10 of 262 comments (clear)

  1. Frequent flyers- such as international terrorists? by Ratface · · Score: 4, Interesting

    I don't see how this solves a problem. A businessman of ethnic background working in the Middle East and flying regularly will not be possible to distinguish from a terrorist posing as a businessman.

    Or perhaps the hidden subtext is "The biometrics signatures will enable white non-suspicious regular travelers to whizz through customs while suspiscious non-whites are filtered for more efective controls by customs".

    Other than that possibility, I have nothin per-se against biometric controls - it's how they are used and who by that's the problem.

    --

    A little planning goes a long way...
  2. only a few minor details before USA = USSA ... by Anonymous Coward · · Score: 3, Interesting
    If a person looks at the definition of a police state, it would seem that we are darn near to becoming fully certified.

    Or one might simply peruse a copy of Huxley's prophetic Brave New World...

    And wonder how are the themes of Brave New World any different than the themes of the US government (or any government) of today?

    The Themes of Brave New World

    1. COMMUNITY, IDENTITY, STABILITY- VERSUS INDIVIDUAL FREEDOM

    Community, Identity, Stability is the motto of the World State. It lists the Utopia's prime goals. Community is in part a result of identity and stability. It is also achieved through a religion that satirizes Christianity- a religion that encourages people to reach solidarity through sexual orgy. And it is achieved by organizing life so that a person is almost never alone.

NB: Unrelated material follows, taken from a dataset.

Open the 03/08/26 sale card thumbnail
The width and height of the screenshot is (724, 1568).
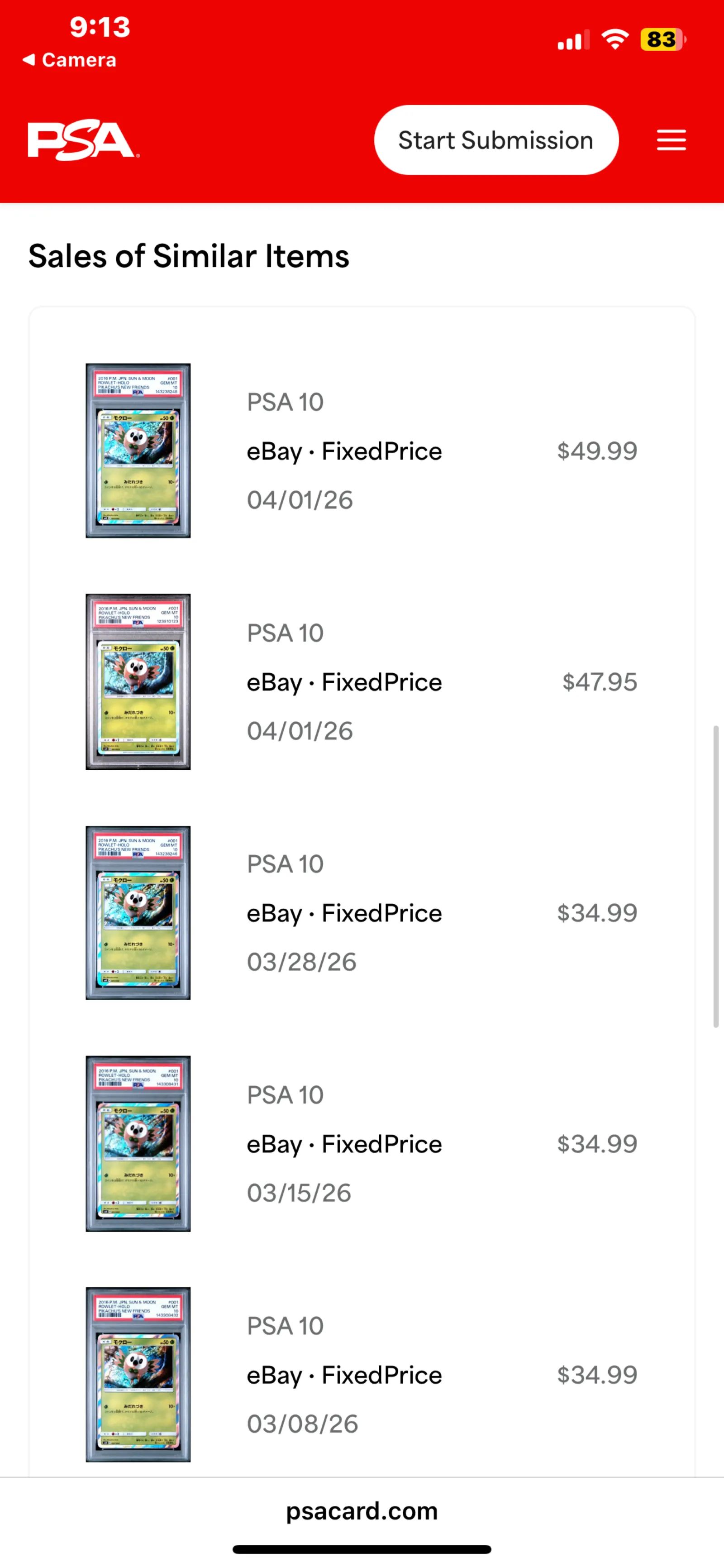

    Identity is in large part the result of genetic engineering. Society is divided into five classes or castes, hereditary social groups. In the lower three classes, people are cloned in order to produce up to 96 identical "twins." Identity is also achieved by teaching everyone to conform, so that someone who has or feels more than a minimum of individuality is made to feel different, odd, almost an outcast.

    Stability is the third of the three goals, but it is the one the characters mention most often- the reason for designing society this way. The desire for stability, for instance, requires the production of large numbers of genetically identical "individuals," because people who are exactly the same are less likely to come into conflict. Stability means minimizing conflict, risk, and change.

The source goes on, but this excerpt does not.